Not new to injury, I went through the drill in auto-pilot: lie on the bed; push, pull, flex, relax; talk about training, diet, shoes. Usually my injuries have been medial-tibially located; this one in the heel was new. Turns out, new is not always better; sometimes new is just relocated and more of the same. After the initial examination, the doctor suspected a calcaneal stress fracture, for which I would be sent off for a late-night, mid-bachelorette party MRI; the results of the MRI would not be known for a few weeks, but in the meantime, it was suggested that I treat it as a stress fracture and not to run for at least six weeks.
(It would be determined following the results of the MRI, that it was in fact a stress reaction and not a fracture, but it was all same-same to me since I had my foot in a boot for most of the time as a result of the pain.)
Earlier in the year, I had another visit to the MacIntosh Clinic because of sharp focal pain in the medial-tibial region, again nothing new, and again, suspected of being a stress fracture. This was becoming a recurring theme, like Brad Pitt stuffing his pie hole in movies; unlike this delicious theme, my recurring injuries and time taken off from training left a bad taste in my mouth.
So, after the second suspected stress fracture in a few months, I sat down with the doctor, defeated, to discuss why my body was crapping out on me. Questions of menstruation, caloric intake, energy levels, and mood were asked, and once enough of a picture had been painted, I was told that my profile fit into what is called RED-S, or what could also be referred to as Female Athlete Triad 2.0.
That was five months ago.
Since then, I’ve been regularly meeting with a really kick-ass sports nutritionist, who has been emphasizing the need to fuel properly by eating more than I have been comfortable with, in a very hilarious and practical way that I am comfortable with. I also had to dial back my training considerably. For the first few weeks after the initial injury assessment, I couldn’t run at all, partly because I was told not to, but also because it just hurt too damn much. Afterwards, when I could run, I ran a lot less and I ran alone; being competitive, hard-headed, and an occasional jerk, I knew I wouldn’t have the discipline to run within myself among my all-star teammates.

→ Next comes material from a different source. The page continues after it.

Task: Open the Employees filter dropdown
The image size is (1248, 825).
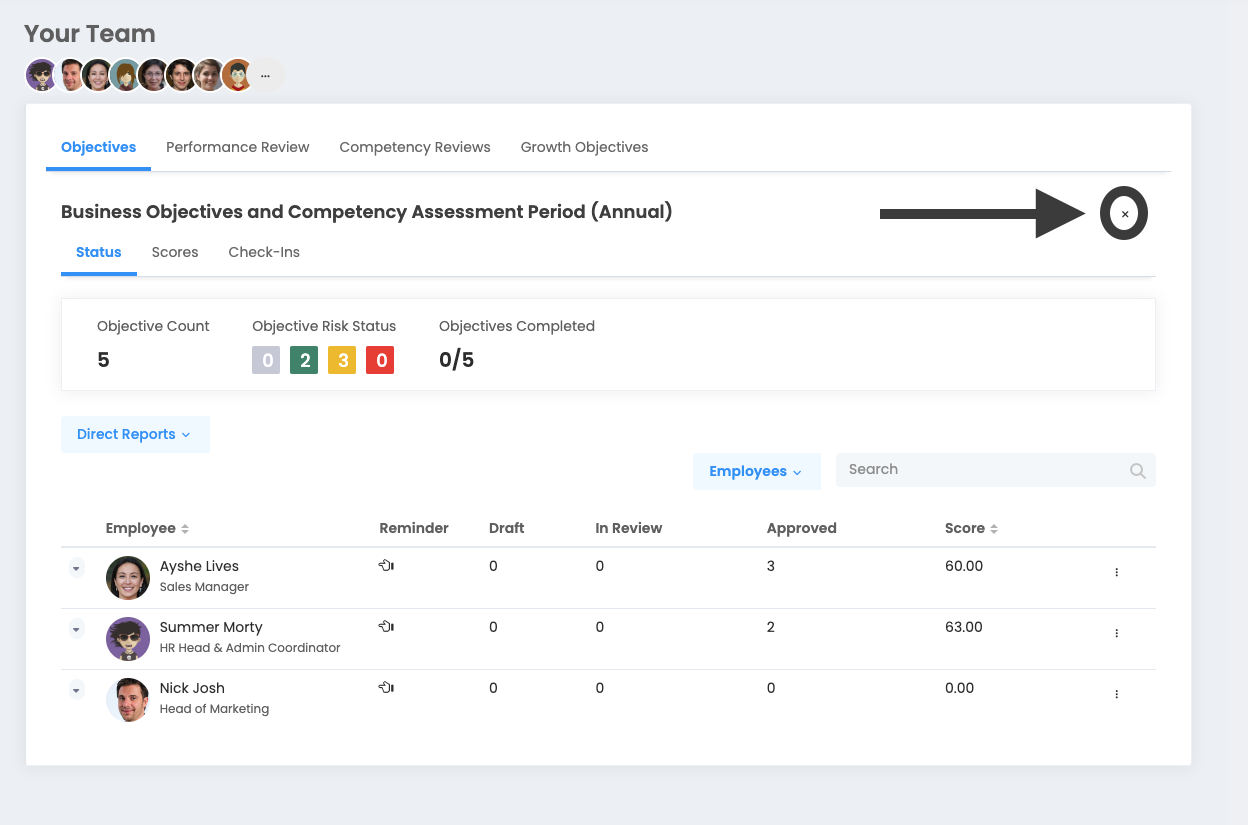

Throughout this time, I was lonely and upset and I felt fat and slow; it wasn’t easy. But what I felt more than that was sick of being injured and at odds with my body –and I still do. I was able to train for and race fairly successfully in Chicago, but my abbreviated season and lack of optimal fitness act as reminders that I can likely become stronger. Recovery will be an on-going, long-term process of re-wiring my thoughts about food and training, of exposing vanities and insecurities, and of re-evaluating what is important to me.
My advice would be not to get into this deficit in the first place. Have you ever seen someone trying to climb out of a hole? It looks awkward, and, well, hilarious. But if you do end up in a hole, whether it’s through deliberate choices or through sheer neglect, surround yourself with knowledgeable professionals and supportive people to help you dig your way up. And out.